A pesquisa, de 156 páginas, constatou ainda que 62,2% dos professores mostram-se insatisfeitos com relação à categoria e ao escalão a que se encontram enquadrados. Apesar destas insatisfações, 70,9% dos inquiridos tiveram nomeação; mais do que a metade (50,9%) é que conhece os procedimentos de mudança de categoria; e ainda cerca da metade tem conhecimento da existência de um mecanismo eficaz de aviso, quando o salário é depositado nas suas contas.

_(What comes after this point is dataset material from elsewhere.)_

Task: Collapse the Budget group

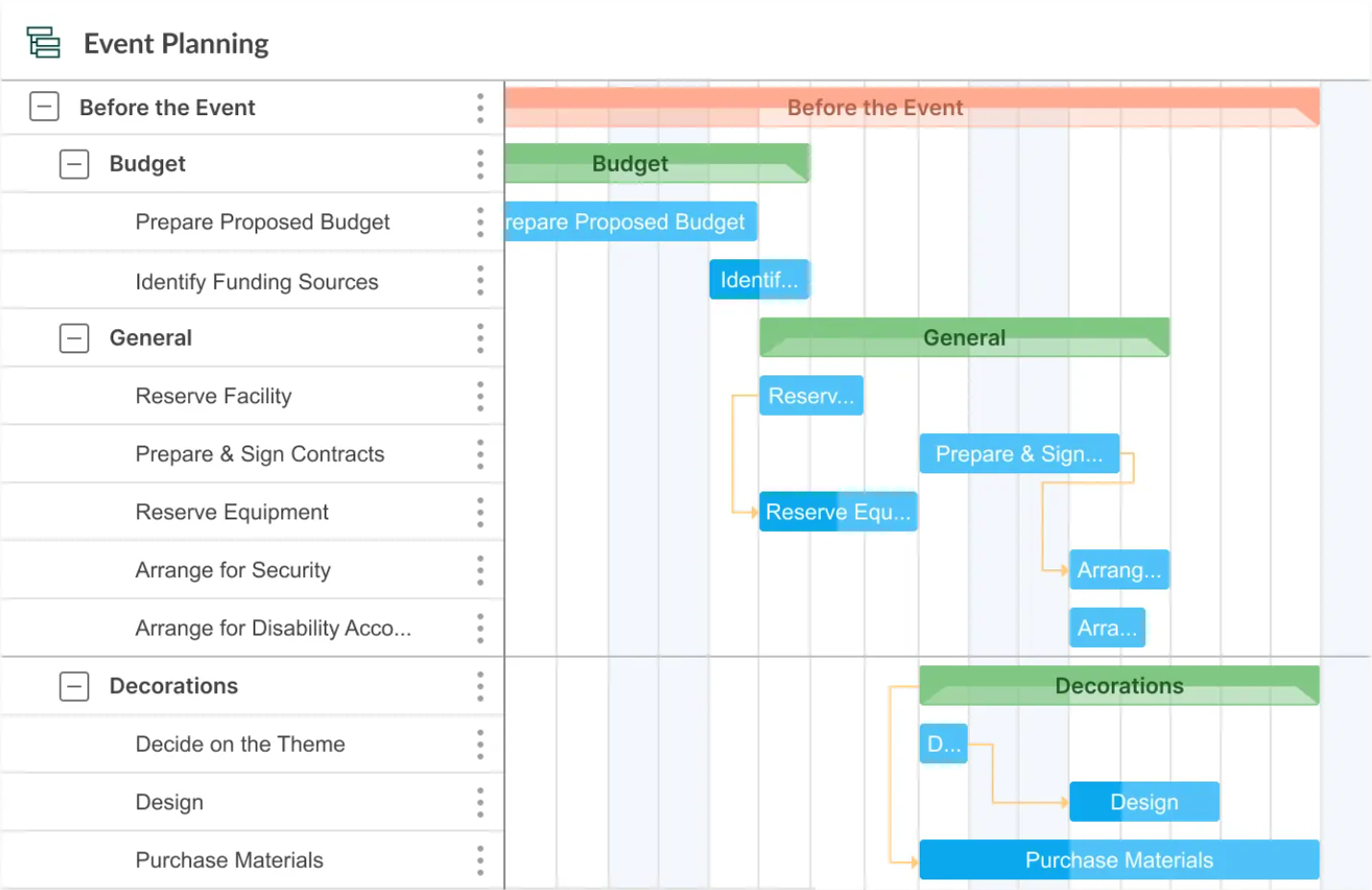Action: coord(74,163)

“Julgamos merecer uma reflexão o facto de metade dos inquiridos desconhecer os procedimentos para a mudança de categoria, bem como o facto de não receber qualquer aviso quando o salário é transferido para as contas dos professores. Na carreira profissional, os professores de nível mais baixo para o nível mais alto levam muitos anos a progredir (+ de 30 anos). De uma forma geral, os professores que participaram neste estudo não estão satisfeitos com a profissão que desde cedo abraçaram”, indica.
A dado momento, os pesquisadores revelam ter apurado que o salário dos docentes é baixo comparativamente aos de outros profissionais com o mesmo nível académico e não é suficiente para o actual nível do desenvolvimento da sociedade, não cobrindo, deste modo, as despesas do dia-a-dia. Por exemplo, “o baixo salário contribui para que os professores não tenham boas condições de vida, em termos de habitação, alimentação e transporte”...
Condições de trabalho deficitárias
Os professores disseram que fazem um esforço adicional para acompanhar as actividades de todos os alunos na sala de aula. Por um lado, são muitos alunos numa sala e, por outro, existem alguns alunos com necessidades educativas especiais, o que aumenta, em grande medida, o grau de dificuldades no acompanhamento de todos os alunos durante o processo de ensino-aprendizagem. Os professores não estão preparados para trabalhar com turmas numerosas e muito menos com alunos com necessidades educativas especiais, assevera o estudo.
E dependendo da localização das escolas, eles “encontram inúmeras dificuldades para o desenvolvimento do processo de ensino e aprendizagem na sala de aula, pois nem todas as escolas têm quadro e giz, nem todos os alunos estudam nas salas de aula e com carteiras e, por fim, o livro de aluno que é de distribuição gratuita nem sempre chega para todos os alunos”.
Num outro desenvolvimento, indica-se que uma das grandes reclamações dos professores tem a ver com o facto de, no país, se privilegiar mais o grau académico em detrimento da experiência profissional, o que faz com que muitos professores por via individual ingressam nas instituições do ensino superior com o intuito de aumentar o salário.
Finalizado o curso, eles têm de formalizar a sua documentação a fim de serem promovidos para mudar de uma carreira para outra. Porém, os professores que estudam por iniciativa própria não estão abrangidos pelo sistema de bolsas do MINED, “resultando daí o não reconhecimento oficial do MINED da continuação de estudos. Consequentemente, surge o problema de provimento ou integração, devido à falta de cabimento orçamental, entravando a progressão dos professores”.
Os professores afirmaram existir falta de clareza no pagamento do segundo turno, visto que, na segunda turma, o professor faz o mesmo trabalho que na primeira turma, indica o estudo.
Face a este mar de queixas, os investigadores sugerem a tomada de medidas no sentido de melhorar as condições e a vida do professores, e indicam que tal “é imprescindível para o alcance da educação para todos e para a melhoria da qualidade de ensino” no país.